• _Selected extract_:
┄┄┄┄┄┄

Now in their twenties, Ismay and Heather live in the same house, which has been divided into two flats. They live together downstairs, and their mother, who became mentally ill after Guy's death, lives with her sister Pamela in the upstairs. Ismay remains haunted by what happened all those years ago. Ismay is desperately in love with Andrew Campbell-Sedge, who looks very like her dead stepfather, and who does not get on with Heather.

Meanwhile, Edmund Litton's mother, Irene, tries to set him up with Marion Melville, a thin darting woman with bright red hair who has befriended a number of elderly people in the area. Horrified by this idea Edmund sets up an alternative date with a woman who works in the catering department of the hospice where he works, Heather Sealand. Their date is more successful than expected and the two begin to fall in love. This causes a rift with Edmund's mother, who enjoyed being the only woman in his life, especially when Edmund goes to stay overnight at Heather's flat.

As the relationship between Heather and Edmund becomes more serious, Ismay worries whether or not she should tell him what she believes about Heather's past and, eventually, records a tape telling him what she thinks happened when Guy drowned. She hides it in a box which formally contained the cassette 'Rainy Season Ragas' and puts it out of sight.

Edmund and Heather's relationship causes another rift; this time between Ismay and Andrew. Edmund sees Andrew on an outing with another woman but chooses to keep this information to himself as he doesn't want to hurt Ismay or Heather. Andrew cannot stand Heather and Edmund being in "our flat". Andrew has a row with Edmund during which Edmund confronts Andrew with his knowledge of Andrew's infidelity and Andrew behaves very aggressively in response. Edmund leaves the flat, never to return and soon Heather joins him, living at his mother's house. Unhappy that Ismay didn't ask them to leave first, Andrew splits up with Ismay. Edmund proposes to Heather and they become engaged and begin seeking a flat of their own.

Marion takes advantage of Irene's dislike of Heather and spends a lot of time with her, hoping to be included in her will. Marion has morphine sulphate in her bathroom cabinet, that she obtained from a previous elderly friend who died, and left her sufficient money to buy a flat and hopes to use it on one of her other elderly "friends". Irene invites Marion for Christmas, and Marion meets Avice, an elderly lady who frets about leaving her rabbits at home alone. Marion is soon rabbit-sitting, cleaning and cooking for Avice regularly.

┄┄┄┄┄┄

Rows showing where targets appear:

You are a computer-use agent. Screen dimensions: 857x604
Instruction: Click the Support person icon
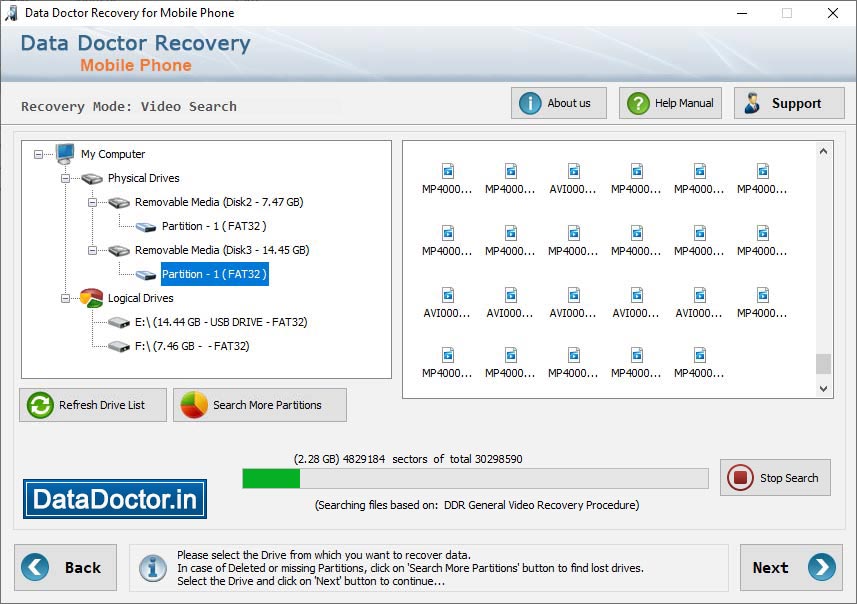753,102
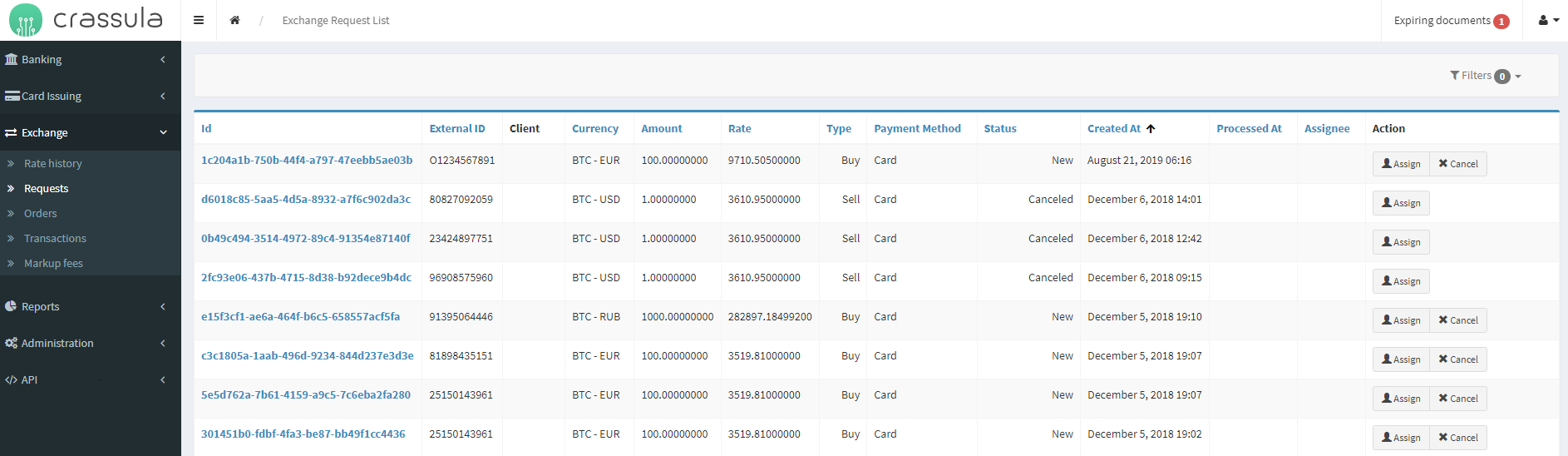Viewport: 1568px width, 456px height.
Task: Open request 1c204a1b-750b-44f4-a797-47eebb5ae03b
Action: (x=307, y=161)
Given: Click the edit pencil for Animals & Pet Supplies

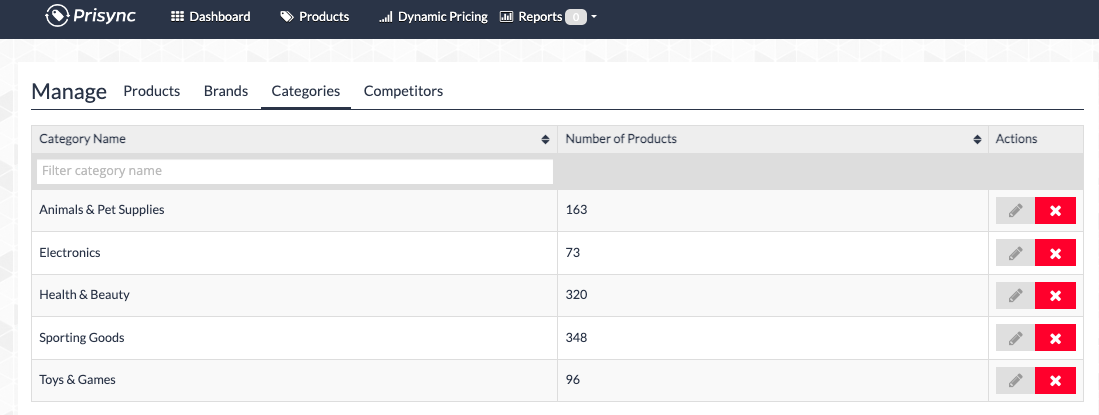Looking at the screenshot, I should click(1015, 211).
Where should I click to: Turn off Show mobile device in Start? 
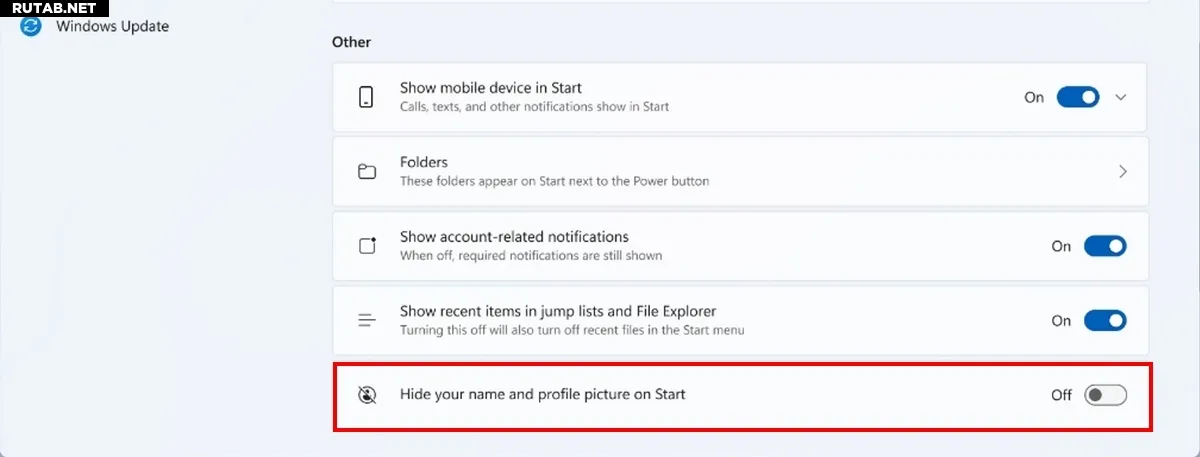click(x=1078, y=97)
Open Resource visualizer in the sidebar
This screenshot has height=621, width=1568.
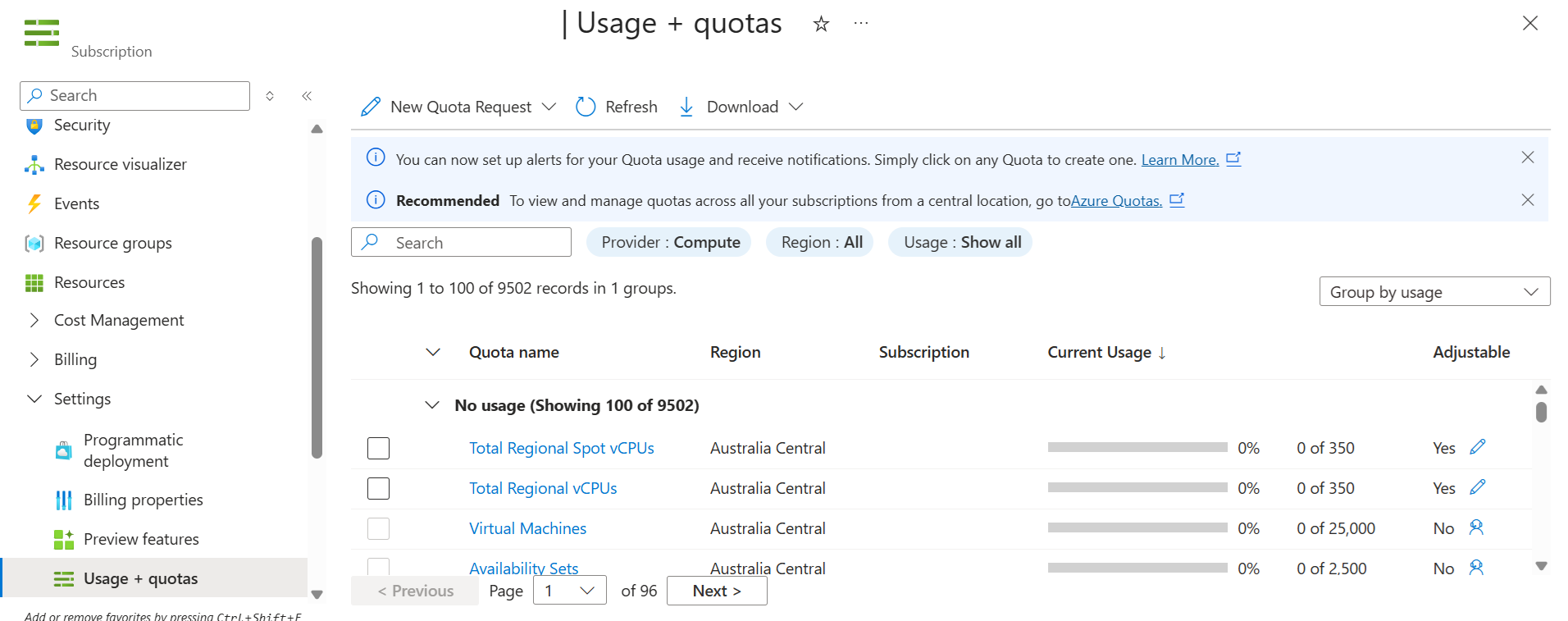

┄┄┄┄┄┄

• _Work to be completed_: In the plot summary above, what cassette had originally been in the box where Ismay hides her tape for Edmund?

• _Exercise response_: 'Rainy Season Ragas'